YOUR TASK. Would you reproduce exactly, and only, the lines starting at the one with "Task: Click the 2.193% interest rate cell" and ending at the last line of the data, with both included? Leave the pictures out.

Start of Block

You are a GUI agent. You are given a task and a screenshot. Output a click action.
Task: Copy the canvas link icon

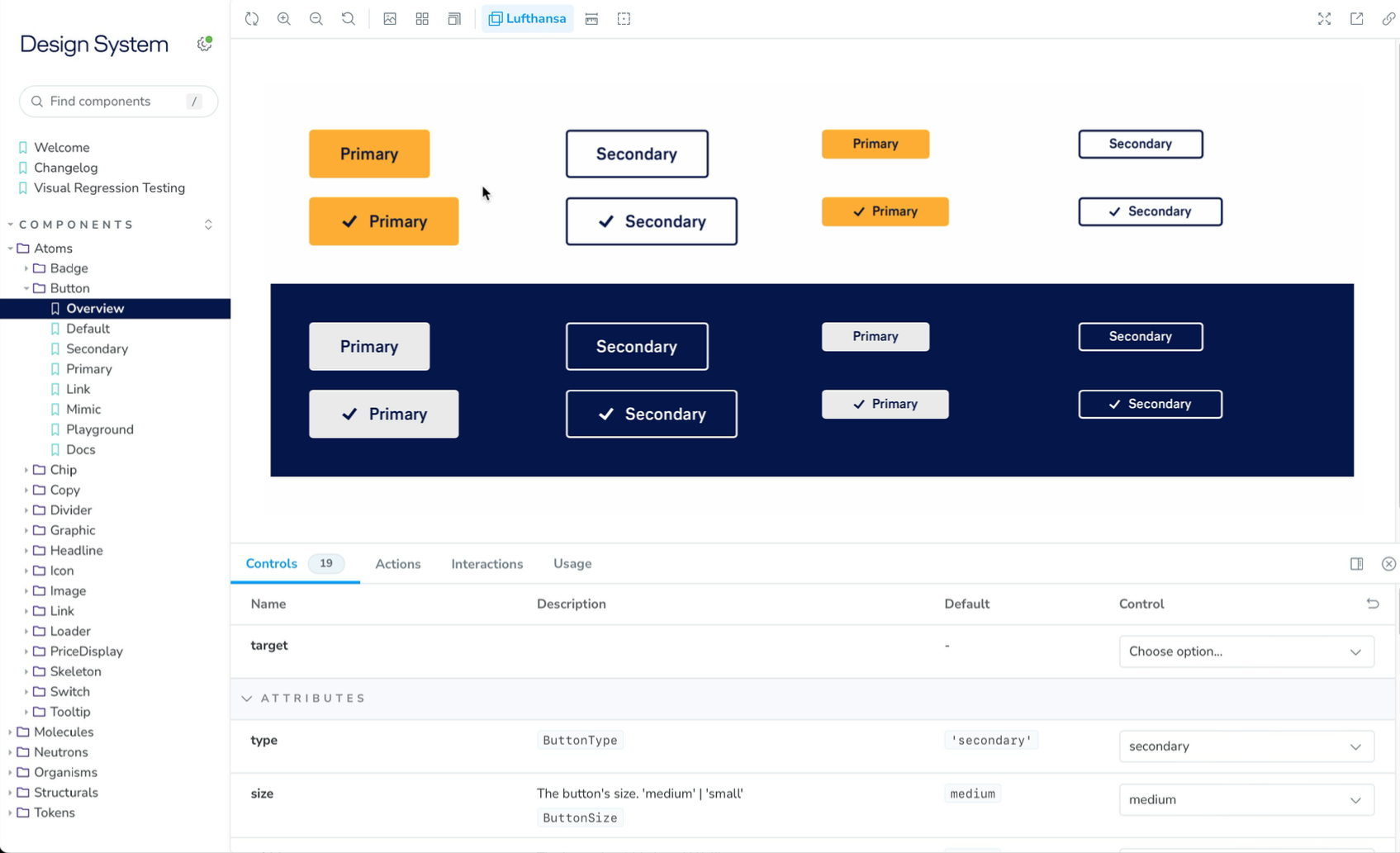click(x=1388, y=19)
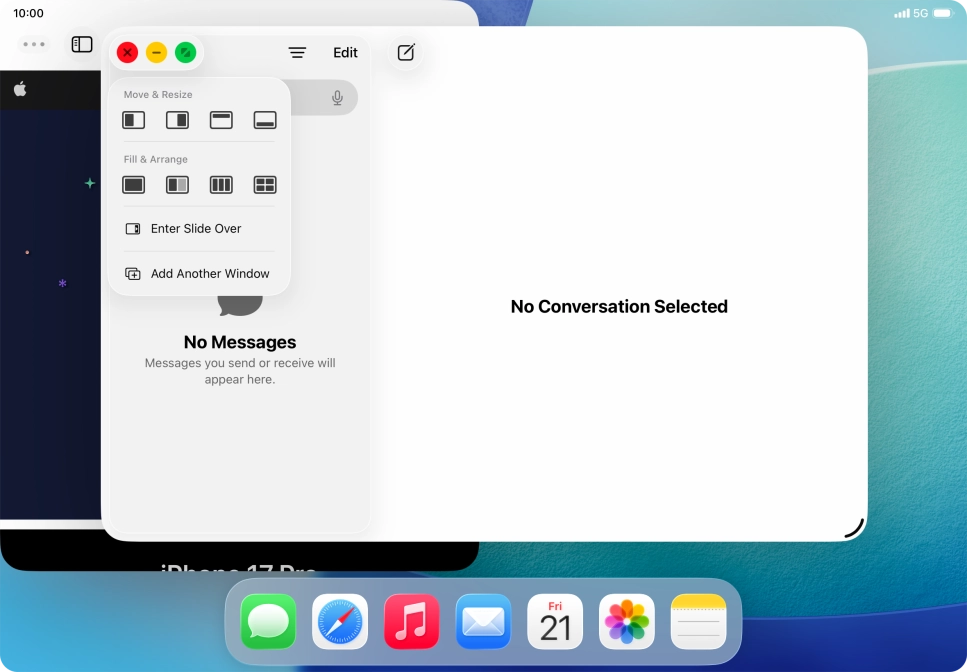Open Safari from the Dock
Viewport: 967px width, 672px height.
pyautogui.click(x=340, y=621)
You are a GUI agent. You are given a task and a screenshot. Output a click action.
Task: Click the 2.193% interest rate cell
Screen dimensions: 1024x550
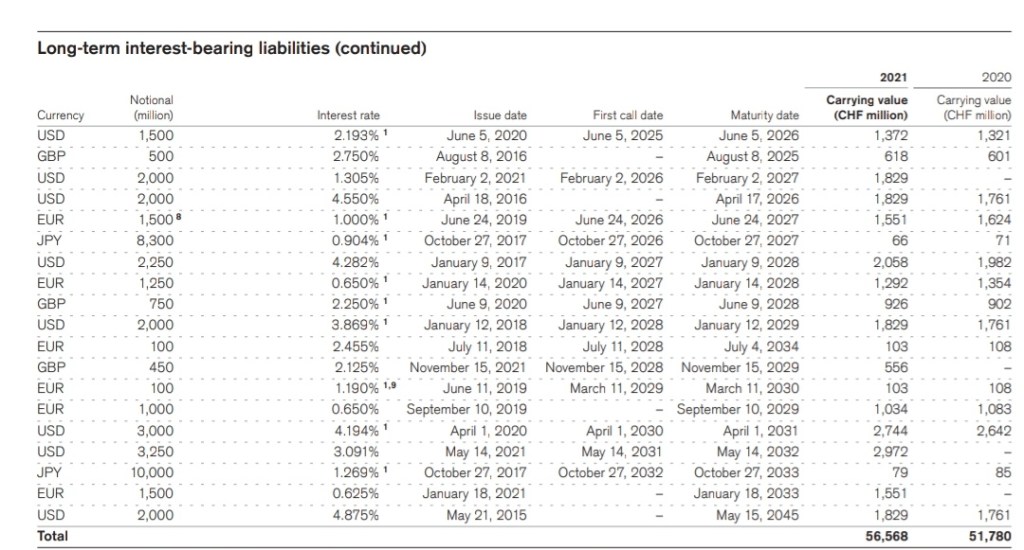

End of Block

FINAL ANSWER.
Task: Click the 2.193% interest rate cell
Screen dimensions: 1024x550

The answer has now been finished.